What’s the robot.txt? How do I create one? Is it even required?!
What is the robots.txt
The robots.txt
file sits in the root domain of your website (ie.
https://steelcm.com/robots.txt and is intended
for the consumption of web crawlers and, well, robots. So not for your average
user. At it’s very core, it’s a set of guidelines about what should and should
not be indexed on your website.
What is a web crawler?
Web crawlers, also known as web spiders or web robots, are programs that browse the web in an automated manor collecting information usually for legitimate reasons. For example, search engines (such as Google) will use crawlers to ensure that they have up-to-date information about your site for their search indexes. Crawlers will load a web page, and read it’s contents. It will then follow any links on that page and repeat the process until every page in your website has been visited… I for one welcome our new robotic overlords.
Why does the robots.txt exist!
The Robots.txt standard was first proposed in 1994 by Martijn Koster after a misbehaving web crawler inadvertently caused a denial of service (DOS) attack on Koster’s server. Not wanting the incident to reoccur, Koster proposed the standard on the www-talk mailing list, the main communication channel for web related activities at the time.
How do I create a robots.txt?
The robots.txt file is a simple text file that resides in the root of your website. You can create a static text file manually named robots.txt and place it on your server. Most web servers will treat files with the *.txt extensions as a static file and serve it without any further configuration.

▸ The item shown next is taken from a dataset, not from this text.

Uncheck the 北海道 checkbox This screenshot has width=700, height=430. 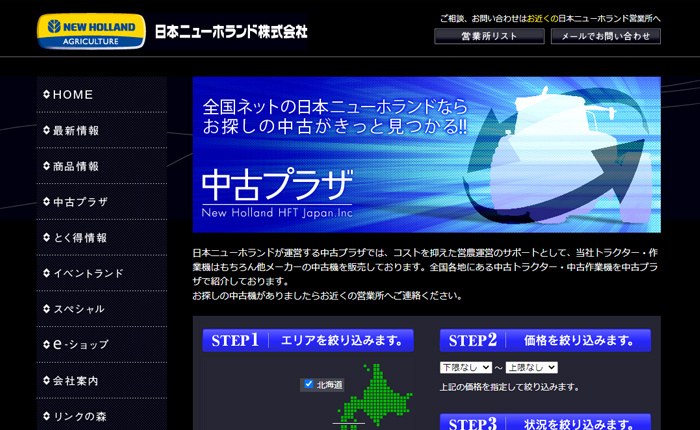[309, 384]

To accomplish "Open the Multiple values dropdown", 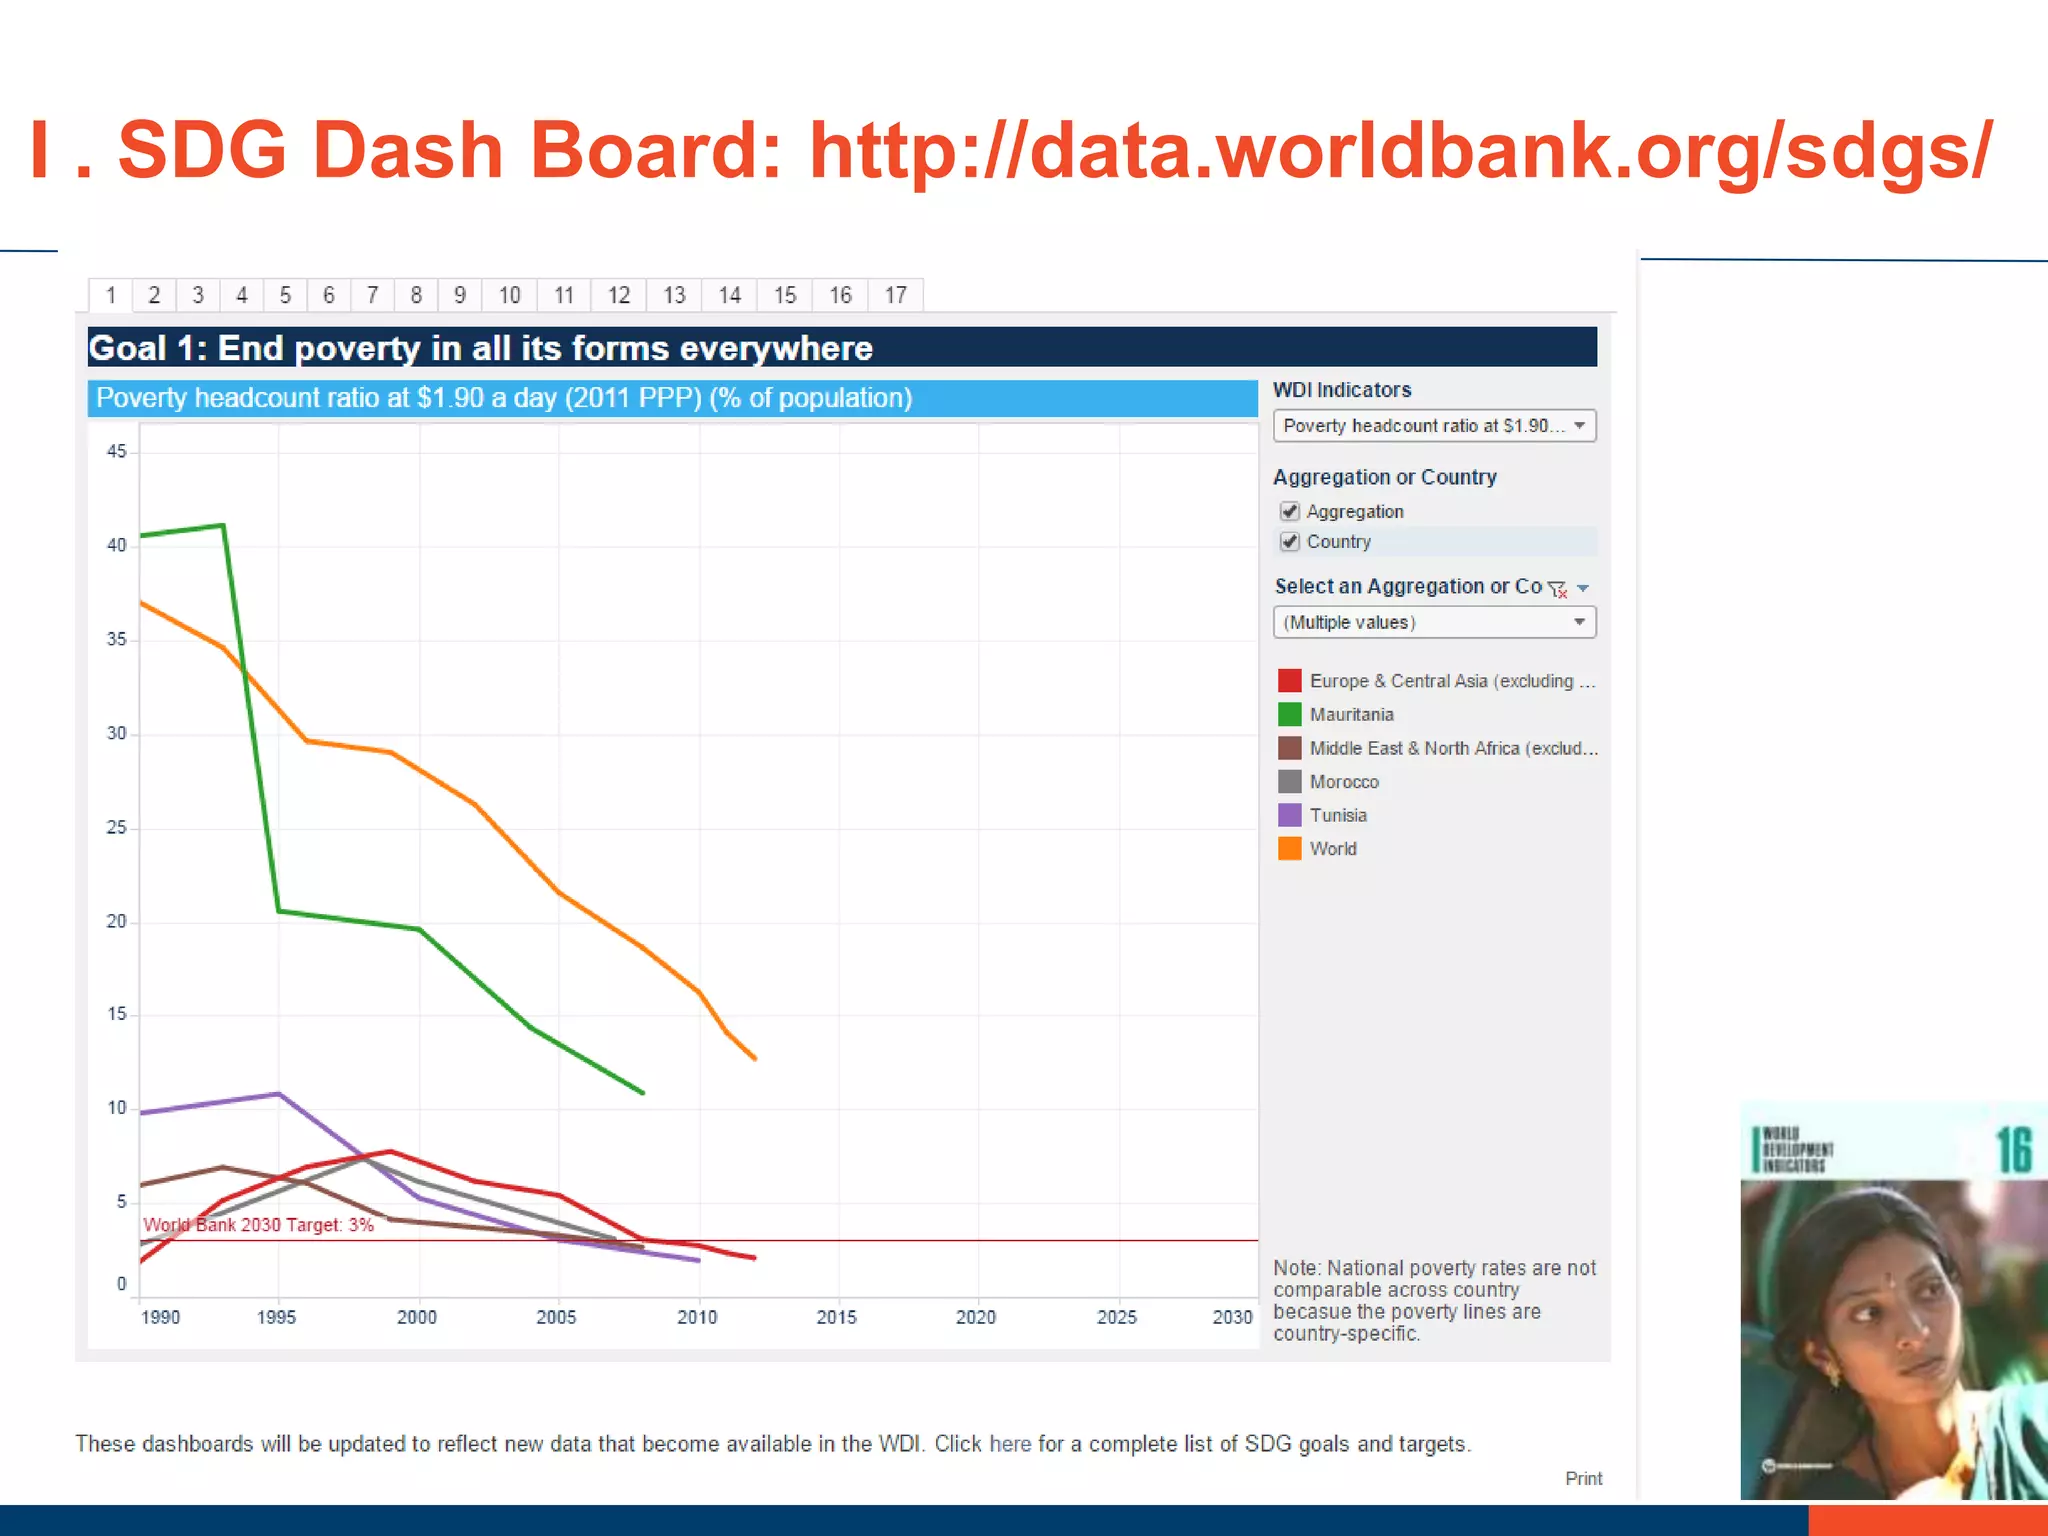I will pyautogui.click(x=1434, y=622).
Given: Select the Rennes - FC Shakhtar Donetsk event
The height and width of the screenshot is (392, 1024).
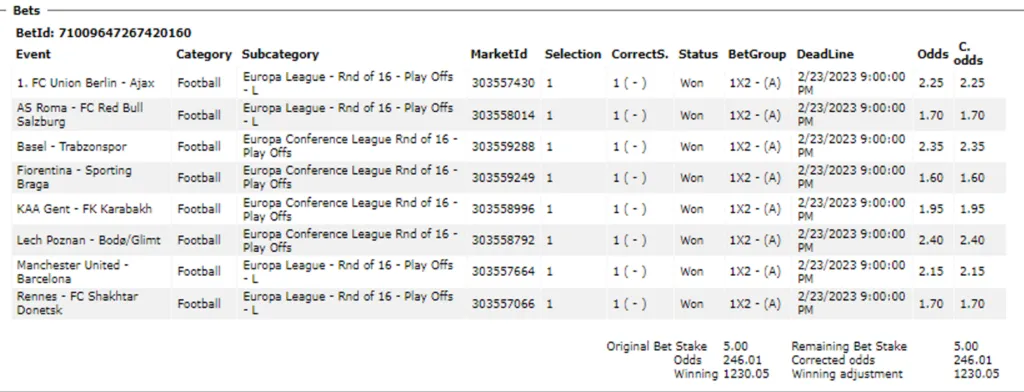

An example of a robots.txt file could look like the following:
User-agent: msnbot
Crawl-delay: 120
Disallow: /admin/
Noindex: /admin/
Disallow: /*.xml$
User-agent discobot
Disallow: /
User-agent: *
Allow: /
Sitemap: https://www.steelcm.com/sitemap.xml
What does user-agents do?
When a user or a crawler makes a web request they usually also include
user-agent
request header. This is optional, but provides information about
who or what is making the request. For example, if you are using firefox, you
will be sending a user-agent
with each request that looks a little like the
following:
Mozilla/5.0 (X11; Ubuntu; Linux x86_64; rv:52.0) Gecko/20100101 Firefox/52.0
Web crawlers can also send a user-agent
to clearly identify themselves. We can
specify the user-agent
in our robots.txt file to apply rules only to that one
web crawler. robotstxt.org contains a list
of many web crawler user-agents for reference.
In our example we are explicitly denoting rules for the MSN web crawler
(User-agent: msnbot
). This will only apply the following elements
(crawl-delay
& disallow
) to the web crawler. You can also use a wild card
User-agent: * which will apply the following elements (allow
) to anything
that doesn’t match another section.
What does allow/disallow do?
Allow and disallow elements, as you might expect, tells the web crawler which
directories or paths it can or cannot access respectively. In our example we can
see that the msn bot is not allowed to crawl anything under the admin
directory, and on the next line, any file path ending in .xml
.
In our example the discobot is being told not to crawl anything on the website whatsoever, and the final segment is saying, any other agent, crawl everything!
What does noindex do?
Disallow tells the crawler to not visit a path or directory, but these elements
may still appear in search results because other crawlable pages are linking to
them. To prevent these pages or directories appearing in search results it’s
best to add the Noindex
option, which tells crawlers, such as Google, not to
show them in search results.
What does Sitemap do?
The sitemap field simply directs the crawler to your websites sitemap if you have one. Historically, you would need to submit sitemaps directly to search engines, this provides a simpler mechanism to do so. It should be noted that, according to sitemaps.org specification, a full URL needs to used, rather than a relative one.
What does crawl-delay do?
The crawl-delay element is a way of throttling requests for the given crawler. The number specified against this element represents the number of seconds between each crawl request. So in our example the MSN crawler has the following:
Crawl-delay: 120
Which means, only request a new page every 120 seconds (ie. 2 minutes). This is useful if your site is heavily crawled and it’s impeding normal organic traffic.
Is a robots.txt required?
No. Search engines, such as Google, will crawl your site if a robots.txt is not present (see Google’s FAQ). However it is recommended if you want better control on how, what and when your site is crawled. In addition, crawlers are notorious for requesting non-existent pages as they try and find every page that exists on your website. If you find that your logs are inundated by 404 messages generated by web crawlers making it hard to identify legitimate errors, then robots.txt is the tool for you!
The biggest thing to remember is that the robots.txt is a guideline and not a rule. Most search engine crawlers do adhere to the guideline, but anyone can create a crawler that ignores the robots.txt file.